From: "\"Kirill Korotaev\" " <kksx@mail.ru>
To: "\"Ingo Molnar\" " <mingo@elte.hu>
Cc: linux-kernel@vger.kernel.org
Subject: Re: [announce, patch] 4G/4G split on x86, 64 GB RAM (and more) support
Date: Wed, 09 Jul 2003 14:58:03 +0400 [thread overview]
Message-ID: <E19aCeB-000ICs-00.kksx-mail-ru@f23.mail.ru> (raw)
Hi!
> yeah - i wrote the 4G/4G patch a couple of weeks ago. I'll send it to lkml
> soon, feel free to comment on it. How does your patch currently look like?
My patch is also ready a couple of weeks ago :))) , but I haven't got
company's permission to publish it yet :((((( And mine is for 2.4.x
kernels... But can be quite easialy adopted for 2.5.x and even for 2.2.x :)))
I have quiete a lot of questions/comments on your patch...
Some of them can be irrelevant since I didn't deal with 2.5.x kernels but I don't think that there are much changes in this part of code.
1. TASK_SIZE, PAGE_OFFSET_USER
I didn't change TASK_SIZE in my patch, since there is a bug in libpthread,
which causes SIGSEGV when java on non-standart kernel split is run :(((
Test it with your kernel pls if not yet. You can find a jbb2000 test in
internet.
2. LDT
a. why have you changed this line? Have you tested your patch with apps using
LDT? I would recommend you to install libc2.5 with TLS support in libpthreads
and insert printk in write_ldt to see if LDT is really used and run a
pthread-aware app, e.g. java.
- if (unlikely(prev->context.ldt != next->context.ldt))
+ if (unlikely(prev->context.size + next->context.size))
b. As far as I see you are mapping LDT in kernel-space at default addr using
fixmap/kmap, but is LDT mapped in user-space? How LDTs from different processes on different CPUs are non-overlapped?
I triead two solutions with LDT:
- I mapped process's LDT at it's fixed addr both to user-space and
kernel-space and remapped it every time task switch occured, but even though
this addrs were different for different CPUs it didn't work on my machine (no
matter UP/SMP). It worked fine with bochs (x86 emulator), but refused to work
in real life, I think there is some CPU caching which can't be controlled
easialy.
- I tried to reload LDT and %fs,%gs on returning to user-space, but it
didn't helped either.

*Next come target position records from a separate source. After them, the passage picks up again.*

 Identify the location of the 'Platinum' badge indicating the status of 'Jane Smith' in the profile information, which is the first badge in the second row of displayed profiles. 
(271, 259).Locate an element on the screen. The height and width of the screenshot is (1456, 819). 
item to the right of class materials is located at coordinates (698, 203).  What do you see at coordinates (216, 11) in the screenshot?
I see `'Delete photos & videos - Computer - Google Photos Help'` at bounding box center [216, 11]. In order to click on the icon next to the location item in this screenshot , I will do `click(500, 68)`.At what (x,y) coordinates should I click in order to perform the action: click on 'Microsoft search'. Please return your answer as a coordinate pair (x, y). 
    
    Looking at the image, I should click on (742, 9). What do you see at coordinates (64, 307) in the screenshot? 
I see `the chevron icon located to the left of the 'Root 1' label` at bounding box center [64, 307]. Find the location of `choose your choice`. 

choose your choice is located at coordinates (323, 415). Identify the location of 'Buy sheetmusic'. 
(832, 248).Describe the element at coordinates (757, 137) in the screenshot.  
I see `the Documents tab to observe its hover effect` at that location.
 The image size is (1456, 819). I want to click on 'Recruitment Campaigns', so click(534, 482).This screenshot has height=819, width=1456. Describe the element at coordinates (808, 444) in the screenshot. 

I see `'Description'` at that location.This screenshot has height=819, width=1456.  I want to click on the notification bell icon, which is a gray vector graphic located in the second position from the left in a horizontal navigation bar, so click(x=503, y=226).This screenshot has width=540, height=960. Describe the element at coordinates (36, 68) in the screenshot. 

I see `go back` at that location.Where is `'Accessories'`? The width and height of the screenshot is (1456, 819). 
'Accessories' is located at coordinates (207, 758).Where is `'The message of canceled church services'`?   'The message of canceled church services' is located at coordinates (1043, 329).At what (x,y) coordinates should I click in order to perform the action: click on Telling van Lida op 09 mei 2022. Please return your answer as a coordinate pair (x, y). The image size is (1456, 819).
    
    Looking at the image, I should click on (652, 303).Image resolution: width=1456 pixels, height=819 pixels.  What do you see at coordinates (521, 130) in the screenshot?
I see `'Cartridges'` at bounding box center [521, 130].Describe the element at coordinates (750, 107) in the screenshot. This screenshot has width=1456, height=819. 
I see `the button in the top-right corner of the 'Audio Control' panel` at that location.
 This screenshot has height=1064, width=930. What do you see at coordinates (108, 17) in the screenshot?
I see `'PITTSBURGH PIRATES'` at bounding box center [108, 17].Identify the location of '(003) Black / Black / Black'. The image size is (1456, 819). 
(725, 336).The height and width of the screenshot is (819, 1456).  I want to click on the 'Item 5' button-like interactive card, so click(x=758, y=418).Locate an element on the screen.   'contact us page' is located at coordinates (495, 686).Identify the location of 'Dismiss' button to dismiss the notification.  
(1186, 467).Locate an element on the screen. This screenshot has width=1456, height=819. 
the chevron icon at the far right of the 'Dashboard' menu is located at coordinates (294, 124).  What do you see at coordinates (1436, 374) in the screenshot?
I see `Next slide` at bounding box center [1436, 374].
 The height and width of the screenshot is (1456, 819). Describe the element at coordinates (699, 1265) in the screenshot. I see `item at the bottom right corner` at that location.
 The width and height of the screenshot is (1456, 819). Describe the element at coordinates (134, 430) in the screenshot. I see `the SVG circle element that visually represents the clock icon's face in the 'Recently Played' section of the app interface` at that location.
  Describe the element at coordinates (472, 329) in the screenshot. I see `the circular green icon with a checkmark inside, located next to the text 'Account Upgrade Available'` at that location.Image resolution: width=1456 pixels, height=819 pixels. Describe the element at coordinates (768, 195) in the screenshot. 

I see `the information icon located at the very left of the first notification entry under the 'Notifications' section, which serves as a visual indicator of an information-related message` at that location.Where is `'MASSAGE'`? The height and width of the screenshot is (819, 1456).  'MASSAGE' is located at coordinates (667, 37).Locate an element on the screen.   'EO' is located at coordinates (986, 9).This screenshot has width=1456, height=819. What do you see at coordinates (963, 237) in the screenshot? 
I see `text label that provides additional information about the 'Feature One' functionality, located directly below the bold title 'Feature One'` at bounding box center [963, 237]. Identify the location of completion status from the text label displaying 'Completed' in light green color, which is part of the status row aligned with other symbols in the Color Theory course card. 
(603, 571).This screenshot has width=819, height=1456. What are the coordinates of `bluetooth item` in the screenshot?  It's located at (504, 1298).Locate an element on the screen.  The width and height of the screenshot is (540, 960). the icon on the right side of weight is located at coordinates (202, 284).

And It was quite a messy solution, since fs/gs is
saved/restored in some places in kernel, but I didn't want just simply save
it on kernel-entering and restore on kernel-leaving. So I give up with this
one either...
Now I do as follows:
- I map default_ldt at some fixed addr in all processes, including swapper
(one GLOBAL page)
- I don't change LDT allocation/loading...
- But LDT is allocated via vmalloc, so I changed vmalloc to return addresses
higher than TASK_SIZE (i.e. > 3GB in my case)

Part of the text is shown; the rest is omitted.